America’s fire insurance market has rapidly expanded and repriced, with direct premiums rising 73.9% from 2019 to 2024, reaching $23.2 billion in 2024, according to Insurance Business. The outlet describes two phases, a hard market build from 2019 to 2023, followed by 2024 moderation in growth (+8.2% year-on-year) even as premium volume hit record levels.
A key read-through for the market’s underwriting economics is that the national loss ratio continued to fall, reaching 40.6% in 2024, the lowest level in the six-year window. Insurance Business frames this as a sign that, on a pre-LA-wildfire basis, pricing has become more adequate nationally.
The shift is tied to an increasingly costly catastrophe backdrop.
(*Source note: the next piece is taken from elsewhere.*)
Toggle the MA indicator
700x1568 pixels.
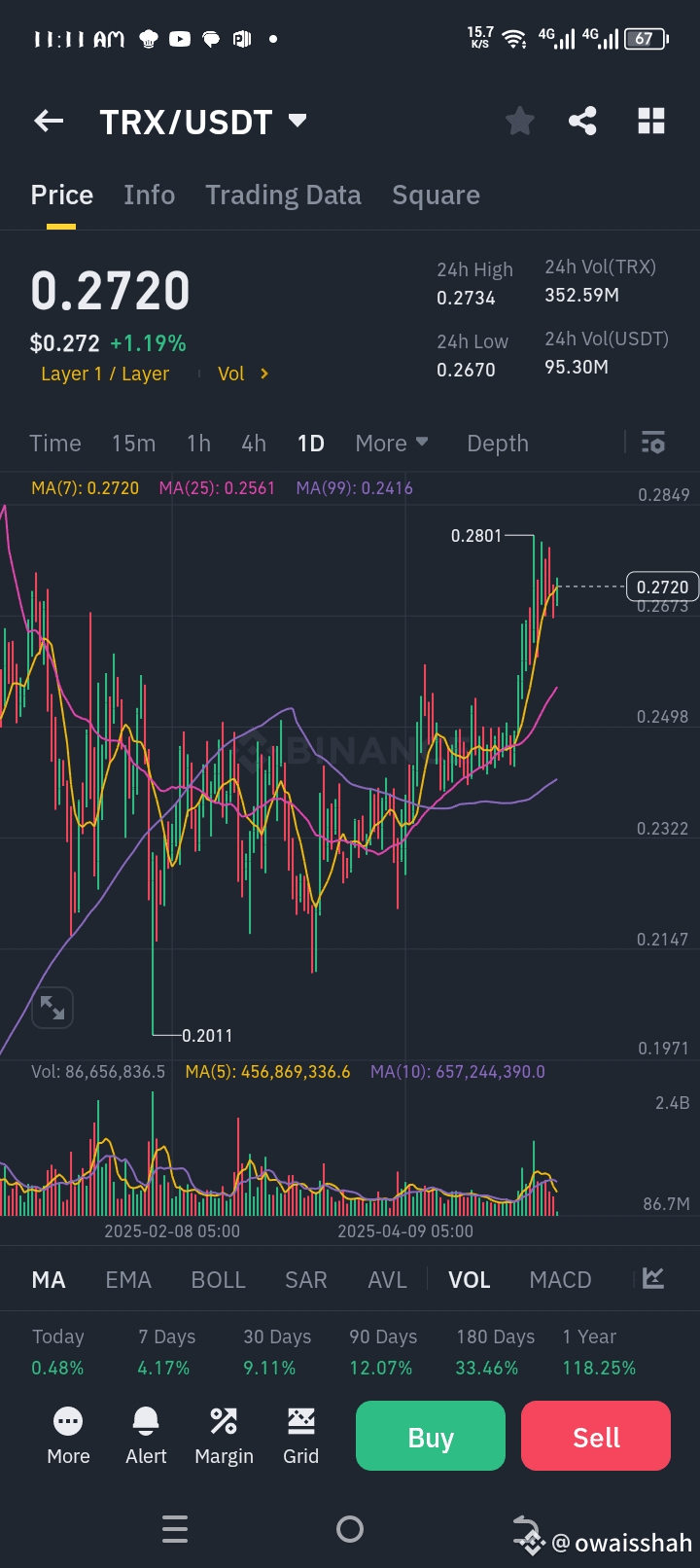[x=49, y=1280]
Nine of the ten most expensive wildfires in US history have occurred since 2017, and the US recorded 28 billion-dollar weather and climate disasters in 2023, the highest annual count on record.
In California, non-renewals averaged more than 900,000 policies annually between 2020 and 2023, while replacement costs rose an average of 45% between 2020 and 2023 versus CPI inflation of 15%. Insurance Business adds that the state’s FAIR Plan grew from covering about 210,000 homes in 2020 to more than 463,000 by 2024, with total exposure above $450 billion, as carriers including The Hartford, State Farm, AIG, and Allstate stopped issuing new homeowners policies in the state.